- Le groupe de tourisme a annoncé, samedi, avoir été victime d’une fuite de données.
- Le groupe assure qu’aucune donnée bancaire ni aucun document d’identité n’ont été concernés par ce piratage.
- Belambra assure avoir pris les mesures nécessaires.
Après le groupe de tourisme Pierre et Vacances, c’est désormais la société Belambra qui a été victime d’une fuite de données, a annoncé le groupe samedi 16 mai. Contacté par l’AFP, Belambra évoque « un incident de sécurité »
qui a « été identifié »
et qui a « entraîné un accès frauduleux à une partie de (ses) infrastructures numériques ainsi qu’à certaines des données relatives au dossier de réservation »
de ses clients.
Un peu plus tôt, le site French Breaches, spécialisé dans le recensement de vols de données, révélait que « plus de 402.000 personnes, dont de nombreux mineurs »
étaient « potentiellement concernées »
par le piratage de Belambra, revendiqué par un hacker. Selon le site, le responsable du vol a déclaré avoir eu accès à six mois de données, soit plus de 41.000 réservations détaillées, plus de 42.000 réservations clients et environ 360.000 données liées à des mineurs et enfants enregistrés dans les réservations.
Le tourisme, cible privilégiée des hackers
Le groupe Belambra assure toutefois qu’aucune donnée bancaire, aucun document d’identité ni aucun mot de passe ne sont concernés par cet incident, et assure avoir pris les mesures nécessaires à la suite de la fuite de données. Elle ne précise toutefois pas le nombre de données potentiellement exposées, mais indique avoir porté plainte.
La veille, le groupe Pierre et Vacances-Center Parcs (PVCP) avait annoncé avoir déposé plainte pour une fuite de données sur 1,6 million de réservations de la plateforme La France du Nord au Sud, filiale de sa marque Maeva.
Les données potentiellement exposées concernent le numéro de réservation, les dates et lieu de séjour, les noms des occupants de l’hébergement, leur numéro de téléphone et leur date de naissance. « Aucune donnée bancaire, ni adresse e-mail n’ont pu être collectées »
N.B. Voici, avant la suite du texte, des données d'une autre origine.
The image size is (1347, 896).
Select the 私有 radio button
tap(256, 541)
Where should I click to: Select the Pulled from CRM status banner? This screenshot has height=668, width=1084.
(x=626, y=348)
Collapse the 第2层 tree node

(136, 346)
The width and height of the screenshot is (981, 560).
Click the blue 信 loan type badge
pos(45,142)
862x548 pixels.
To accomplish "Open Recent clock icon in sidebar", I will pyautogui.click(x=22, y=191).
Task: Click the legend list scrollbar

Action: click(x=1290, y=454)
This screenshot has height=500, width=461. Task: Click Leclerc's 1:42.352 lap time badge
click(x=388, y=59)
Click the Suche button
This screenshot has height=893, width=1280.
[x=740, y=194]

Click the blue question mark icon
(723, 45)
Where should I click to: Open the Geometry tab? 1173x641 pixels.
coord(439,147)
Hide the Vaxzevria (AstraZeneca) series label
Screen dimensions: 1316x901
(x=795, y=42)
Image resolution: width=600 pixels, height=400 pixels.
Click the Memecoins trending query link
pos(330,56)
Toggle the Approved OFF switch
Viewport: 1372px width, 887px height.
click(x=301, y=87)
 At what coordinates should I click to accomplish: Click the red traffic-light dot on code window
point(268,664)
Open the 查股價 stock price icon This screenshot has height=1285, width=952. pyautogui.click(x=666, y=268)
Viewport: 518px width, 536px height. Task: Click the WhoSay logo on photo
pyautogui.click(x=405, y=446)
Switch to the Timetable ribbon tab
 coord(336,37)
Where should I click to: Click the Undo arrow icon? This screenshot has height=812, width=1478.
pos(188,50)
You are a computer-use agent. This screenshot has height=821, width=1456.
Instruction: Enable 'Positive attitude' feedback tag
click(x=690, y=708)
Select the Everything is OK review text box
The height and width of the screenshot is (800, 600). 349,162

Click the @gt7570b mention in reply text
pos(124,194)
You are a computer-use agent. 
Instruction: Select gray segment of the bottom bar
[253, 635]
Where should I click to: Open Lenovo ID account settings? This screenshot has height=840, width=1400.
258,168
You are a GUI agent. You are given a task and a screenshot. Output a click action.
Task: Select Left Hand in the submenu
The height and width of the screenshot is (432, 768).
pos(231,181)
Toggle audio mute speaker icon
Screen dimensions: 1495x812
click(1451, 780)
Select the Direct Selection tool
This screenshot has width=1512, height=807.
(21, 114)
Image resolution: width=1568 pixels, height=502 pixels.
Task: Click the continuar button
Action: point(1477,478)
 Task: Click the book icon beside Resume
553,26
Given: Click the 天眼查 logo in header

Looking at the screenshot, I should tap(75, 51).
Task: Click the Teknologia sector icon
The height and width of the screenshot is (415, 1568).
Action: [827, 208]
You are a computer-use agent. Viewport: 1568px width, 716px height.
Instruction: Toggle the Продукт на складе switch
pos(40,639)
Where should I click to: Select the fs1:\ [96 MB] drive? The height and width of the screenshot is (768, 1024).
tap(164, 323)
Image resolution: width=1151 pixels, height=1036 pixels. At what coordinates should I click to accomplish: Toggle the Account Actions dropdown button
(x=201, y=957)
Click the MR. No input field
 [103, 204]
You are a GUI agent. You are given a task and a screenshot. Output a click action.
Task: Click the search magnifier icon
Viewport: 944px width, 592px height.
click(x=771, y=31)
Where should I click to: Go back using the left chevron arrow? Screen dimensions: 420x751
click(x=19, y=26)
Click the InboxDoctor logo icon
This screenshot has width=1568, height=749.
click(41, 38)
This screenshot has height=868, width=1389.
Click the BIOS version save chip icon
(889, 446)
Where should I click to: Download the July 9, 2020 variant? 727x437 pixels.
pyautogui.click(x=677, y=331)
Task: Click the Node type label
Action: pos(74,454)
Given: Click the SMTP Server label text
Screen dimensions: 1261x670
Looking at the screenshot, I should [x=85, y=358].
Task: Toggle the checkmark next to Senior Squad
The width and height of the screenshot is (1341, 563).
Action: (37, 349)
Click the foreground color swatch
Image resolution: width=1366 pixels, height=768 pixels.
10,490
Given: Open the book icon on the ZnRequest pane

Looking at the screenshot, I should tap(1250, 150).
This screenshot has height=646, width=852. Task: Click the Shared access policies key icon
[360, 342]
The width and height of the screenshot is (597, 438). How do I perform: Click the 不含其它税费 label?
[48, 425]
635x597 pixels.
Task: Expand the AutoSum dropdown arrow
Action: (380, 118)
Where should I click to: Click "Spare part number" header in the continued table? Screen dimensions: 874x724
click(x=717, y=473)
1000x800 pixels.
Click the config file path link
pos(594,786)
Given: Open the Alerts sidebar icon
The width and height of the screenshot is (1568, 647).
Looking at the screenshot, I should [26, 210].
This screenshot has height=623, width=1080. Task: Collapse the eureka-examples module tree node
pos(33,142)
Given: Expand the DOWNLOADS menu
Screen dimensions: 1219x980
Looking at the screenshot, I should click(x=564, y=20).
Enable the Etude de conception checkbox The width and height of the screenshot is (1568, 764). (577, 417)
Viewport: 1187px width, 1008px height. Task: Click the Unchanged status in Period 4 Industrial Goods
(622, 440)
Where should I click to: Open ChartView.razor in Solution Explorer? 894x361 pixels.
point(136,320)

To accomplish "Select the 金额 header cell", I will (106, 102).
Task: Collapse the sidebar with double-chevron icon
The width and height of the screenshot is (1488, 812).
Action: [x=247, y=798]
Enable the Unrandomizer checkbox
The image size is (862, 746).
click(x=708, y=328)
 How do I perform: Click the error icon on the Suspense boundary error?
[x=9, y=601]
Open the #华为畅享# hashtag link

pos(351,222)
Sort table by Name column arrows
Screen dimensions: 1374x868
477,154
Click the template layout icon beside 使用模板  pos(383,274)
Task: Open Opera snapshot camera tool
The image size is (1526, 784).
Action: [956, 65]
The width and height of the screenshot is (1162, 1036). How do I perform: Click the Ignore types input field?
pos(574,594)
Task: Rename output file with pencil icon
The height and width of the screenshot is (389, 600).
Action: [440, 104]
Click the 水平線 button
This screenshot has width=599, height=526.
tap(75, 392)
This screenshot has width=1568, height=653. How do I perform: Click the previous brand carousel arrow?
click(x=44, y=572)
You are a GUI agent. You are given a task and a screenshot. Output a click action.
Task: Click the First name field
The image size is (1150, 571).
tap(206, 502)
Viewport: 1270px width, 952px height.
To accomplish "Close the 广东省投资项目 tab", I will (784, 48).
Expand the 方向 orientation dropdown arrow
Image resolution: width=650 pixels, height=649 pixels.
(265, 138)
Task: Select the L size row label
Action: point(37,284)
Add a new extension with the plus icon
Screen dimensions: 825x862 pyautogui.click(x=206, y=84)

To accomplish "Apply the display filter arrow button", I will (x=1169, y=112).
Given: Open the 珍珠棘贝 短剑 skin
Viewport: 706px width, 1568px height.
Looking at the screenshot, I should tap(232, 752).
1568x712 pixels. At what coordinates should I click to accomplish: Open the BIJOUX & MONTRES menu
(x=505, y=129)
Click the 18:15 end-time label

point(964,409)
, indique le groupe PVCP, qui ajoute « avoir identifié et corrigé la faille »
.
Le secteur du tourisme et de l’hébergement est particulièrement ciblé par les cybercriminels en raison de la multiplication des partenaires et des systèmes de réservation.
Ces dernières semaines, ces types de piratage se multiplient, concernant aussi bien des chaînes d’hôtels, comme Logis Hôtel France et Brit Hotel, que des fédérations sportives, et même des sites gouvernementaux. Mi-avril, l’Agence nationale des titres sécurisés (ANTS), qui gère les demandes de pièces d’identité, a, elle, été frappée par une attaque massive, concernant les données de près de 12 millions de particuliers et de professionnels.
Selon plusieurs rapports d’entreprises de cybersécurité, la France figure parmi les pays les plus visés par des cyberattaques, qu’il s’agisse de vols de données ou d’attaques via des logiciels malveillants.